▶ Your task: Could you repeat every record exactly as it appears?

▶ Data extracts:
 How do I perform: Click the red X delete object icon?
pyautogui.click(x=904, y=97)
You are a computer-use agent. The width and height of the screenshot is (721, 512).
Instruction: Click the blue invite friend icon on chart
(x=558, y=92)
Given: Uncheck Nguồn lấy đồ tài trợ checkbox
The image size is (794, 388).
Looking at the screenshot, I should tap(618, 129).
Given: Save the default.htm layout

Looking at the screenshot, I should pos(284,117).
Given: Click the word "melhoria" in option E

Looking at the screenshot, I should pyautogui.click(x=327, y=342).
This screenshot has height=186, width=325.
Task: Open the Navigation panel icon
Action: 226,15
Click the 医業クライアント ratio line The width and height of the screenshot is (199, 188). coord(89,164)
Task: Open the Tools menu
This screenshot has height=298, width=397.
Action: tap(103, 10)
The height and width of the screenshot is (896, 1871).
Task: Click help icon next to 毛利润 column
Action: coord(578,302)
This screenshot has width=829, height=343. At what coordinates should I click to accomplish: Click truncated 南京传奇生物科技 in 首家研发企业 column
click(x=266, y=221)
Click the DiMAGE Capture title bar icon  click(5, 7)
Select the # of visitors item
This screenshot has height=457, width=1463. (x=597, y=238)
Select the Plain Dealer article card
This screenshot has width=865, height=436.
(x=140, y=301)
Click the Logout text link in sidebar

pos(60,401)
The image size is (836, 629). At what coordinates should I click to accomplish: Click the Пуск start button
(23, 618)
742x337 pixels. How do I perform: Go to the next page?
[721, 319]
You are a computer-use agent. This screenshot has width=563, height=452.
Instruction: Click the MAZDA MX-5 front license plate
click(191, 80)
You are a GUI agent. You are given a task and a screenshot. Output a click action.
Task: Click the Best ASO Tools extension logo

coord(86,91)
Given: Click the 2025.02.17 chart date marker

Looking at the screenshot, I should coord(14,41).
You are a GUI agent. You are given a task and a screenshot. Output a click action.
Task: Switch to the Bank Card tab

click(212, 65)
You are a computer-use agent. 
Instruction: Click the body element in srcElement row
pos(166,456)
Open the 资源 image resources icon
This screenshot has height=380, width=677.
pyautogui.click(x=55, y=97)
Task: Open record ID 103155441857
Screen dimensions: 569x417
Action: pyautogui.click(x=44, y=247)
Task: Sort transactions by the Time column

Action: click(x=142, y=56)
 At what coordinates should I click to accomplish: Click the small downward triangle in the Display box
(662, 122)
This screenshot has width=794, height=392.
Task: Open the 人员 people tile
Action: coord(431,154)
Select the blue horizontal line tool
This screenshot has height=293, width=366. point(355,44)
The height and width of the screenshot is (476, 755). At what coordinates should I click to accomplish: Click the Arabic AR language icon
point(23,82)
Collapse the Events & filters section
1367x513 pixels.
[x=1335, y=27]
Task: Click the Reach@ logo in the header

▶ Solved problem:
 How do I perform: Click the red X delete object icon?
pyautogui.click(x=904, y=97)
You are a computer-use agent. The width and height of the screenshot is (721, 512).
Instruction: Click the blue invite friend icon on chart
(x=558, y=92)
Given: Uncheck Nguồn lấy đồ tài trợ checkbox
The image size is (794, 388).
Looking at the screenshot, I should tap(618, 129).
Given: Save the default.htm layout

Looking at the screenshot, I should pos(284,117).
Given: Click the word "melhoria" in option E

Looking at the screenshot, I should pyautogui.click(x=327, y=342).
This screenshot has height=186, width=325.
Task: Open the Navigation panel icon
Action: 226,15
Click the 医業クライアント ratio line The width and height of the screenshot is (199, 188). coord(89,164)
Task: Open the Tools menu
This screenshot has height=298, width=397.
Action: tap(103, 10)
The height and width of the screenshot is (896, 1871).
Task: Click help icon next to 毛利润 column
Action: coord(578,302)
This screenshot has width=829, height=343. At what coordinates should I click to accomplish: Click truncated 南京传奇生物科技 in 首家研发企业 column
click(x=266, y=221)
Click the DiMAGE Capture title bar icon  click(5, 7)
Select the # of visitors item
This screenshot has height=457, width=1463. (x=597, y=238)
Select the Plain Dealer article card
This screenshot has width=865, height=436.
(x=140, y=301)
Click the Logout text link in sidebar

pos(60,401)
The image size is (836, 629). At what coordinates should I click to accomplish: Click the Пуск start button
(23, 618)
742x337 pixels. How do I perform: Go to the next page?
[721, 319]
You are a computer-use agent. This screenshot has width=563, height=452.
Instruction: Click the MAZDA MX-5 front license plate
click(191, 80)
You are a GUI agent. You are given a task and a screenshot. Output a click action.
Task: Click the Best ASO Tools extension logo

coord(86,91)
Given: Click the 2025.02.17 chart date marker

Looking at the screenshot, I should coord(14,41).
You are a GUI agent. You are given a task and a screenshot. Output a click action.
Task: Switch to the Bank Card tab

click(212, 65)
You are a computer-use agent. 
Instruction: Click the body element in srcElement row
pos(166,456)
Open the 资源 image resources icon
This screenshot has height=380, width=677.
pyautogui.click(x=55, y=97)
Task: Open record ID 103155441857
Screen dimensions: 569x417
Action: pyautogui.click(x=44, y=247)
Task: Sort transactions by the Time column

Action: click(x=142, y=56)
 At what coordinates should I click to accomplish: Click the small downward triangle in the Display box
(662, 122)
This screenshot has width=794, height=392.
Task: Open the 人员 people tile
Action: coord(431,154)
Select the blue horizontal line tool
This screenshot has height=293, width=366. point(355,44)
The height and width of the screenshot is (476, 755). At what coordinates should I click to accomplish: Click the Arabic AR language icon
point(23,82)
Collapse the Events & filters section
1367x513 pixels.
[x=1335, y=27]
Task: Click the Reach@ logo in the header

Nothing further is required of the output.